Desde que entrou em cartaz a exposição "Anita Malfati - 120 Anos" - uma ampla retrospectiva sobre a obra dessa paulistana - estou tentando escrever sobre ela e postar. Mas encontrei tanta coisa, tanta informação que decidi esperar um pouco e preparar com calma uma boa postagem. Acontece que a exposição acabou e eu esqueci de finalizar meu texto, deixei ele rascunhado e ele ficou lá esquecido entre as outras postagens. Então hoje decidi criar vergonha na cara e dividir logo com vcs essas informações sobre essa preciosadade que é ter Anita Malfati como uma das principais artistas brasileiras.
Bjs
Cintia
- - - - - - - - - -Pela qualidade dos traços, e também pela importância histórica, chama atenção o delicado quadro "Burrinho Correndo" de 1909 (foto). Trata-se de um óleo sobre tela pintado pela artista aos 9 anos de idade e assinado com seu apelido de infância: Babynha.

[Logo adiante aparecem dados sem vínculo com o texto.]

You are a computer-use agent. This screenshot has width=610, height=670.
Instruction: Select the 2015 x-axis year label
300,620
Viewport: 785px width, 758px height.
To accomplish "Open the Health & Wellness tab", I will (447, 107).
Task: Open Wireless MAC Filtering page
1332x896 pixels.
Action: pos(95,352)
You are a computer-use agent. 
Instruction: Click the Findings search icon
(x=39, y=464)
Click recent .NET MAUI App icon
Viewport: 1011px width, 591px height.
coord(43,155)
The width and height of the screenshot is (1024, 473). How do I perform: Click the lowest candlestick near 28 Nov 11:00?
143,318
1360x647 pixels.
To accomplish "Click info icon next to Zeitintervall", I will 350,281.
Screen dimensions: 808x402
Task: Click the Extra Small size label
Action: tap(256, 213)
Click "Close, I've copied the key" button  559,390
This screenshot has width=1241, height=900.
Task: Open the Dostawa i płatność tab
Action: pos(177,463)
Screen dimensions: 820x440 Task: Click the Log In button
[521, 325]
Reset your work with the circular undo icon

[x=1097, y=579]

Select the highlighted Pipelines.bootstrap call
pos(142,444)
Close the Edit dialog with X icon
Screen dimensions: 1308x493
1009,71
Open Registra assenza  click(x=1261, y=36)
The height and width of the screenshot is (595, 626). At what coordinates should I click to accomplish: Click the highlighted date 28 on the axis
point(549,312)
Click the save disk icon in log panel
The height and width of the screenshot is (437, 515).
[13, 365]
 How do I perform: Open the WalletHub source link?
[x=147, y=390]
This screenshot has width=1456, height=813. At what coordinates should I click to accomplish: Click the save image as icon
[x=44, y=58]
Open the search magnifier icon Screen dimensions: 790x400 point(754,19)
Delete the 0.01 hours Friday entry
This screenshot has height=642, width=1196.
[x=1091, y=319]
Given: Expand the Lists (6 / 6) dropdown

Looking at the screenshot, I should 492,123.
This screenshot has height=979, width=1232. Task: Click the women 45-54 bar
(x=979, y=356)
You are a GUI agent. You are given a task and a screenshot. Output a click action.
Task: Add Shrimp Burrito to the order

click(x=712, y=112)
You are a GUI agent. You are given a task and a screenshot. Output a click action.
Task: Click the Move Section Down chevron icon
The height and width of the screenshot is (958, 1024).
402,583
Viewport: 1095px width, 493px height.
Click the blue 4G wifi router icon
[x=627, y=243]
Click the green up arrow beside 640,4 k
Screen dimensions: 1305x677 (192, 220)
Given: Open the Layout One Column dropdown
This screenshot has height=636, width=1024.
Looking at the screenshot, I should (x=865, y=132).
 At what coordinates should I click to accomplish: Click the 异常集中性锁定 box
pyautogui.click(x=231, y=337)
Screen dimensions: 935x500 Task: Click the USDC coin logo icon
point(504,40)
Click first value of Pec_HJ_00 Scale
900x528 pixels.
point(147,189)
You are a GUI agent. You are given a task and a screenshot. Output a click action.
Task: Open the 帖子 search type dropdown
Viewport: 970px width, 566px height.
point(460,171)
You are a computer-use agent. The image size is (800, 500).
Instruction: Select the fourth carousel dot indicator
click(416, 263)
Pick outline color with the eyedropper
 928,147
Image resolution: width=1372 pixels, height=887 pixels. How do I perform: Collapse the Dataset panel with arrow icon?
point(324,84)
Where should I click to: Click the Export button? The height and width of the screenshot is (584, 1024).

O mesmo espaço, abrigou quadros-ícones da produção de Anita como "O Farol", "A Ventania", "A Boba", "A Onda", "Nu Cubista" e "Ritmo (Torso)", raramente apresentados lado a lado. No acervo ainda sobressairam retratos de amigos como Mário de Andrade, Tarsila do Amaral, Oswald de Andrade e Menotti del Picchia - seus companheiros do Grupo dos Cinco, na Semana de Arte Moderna de 1922.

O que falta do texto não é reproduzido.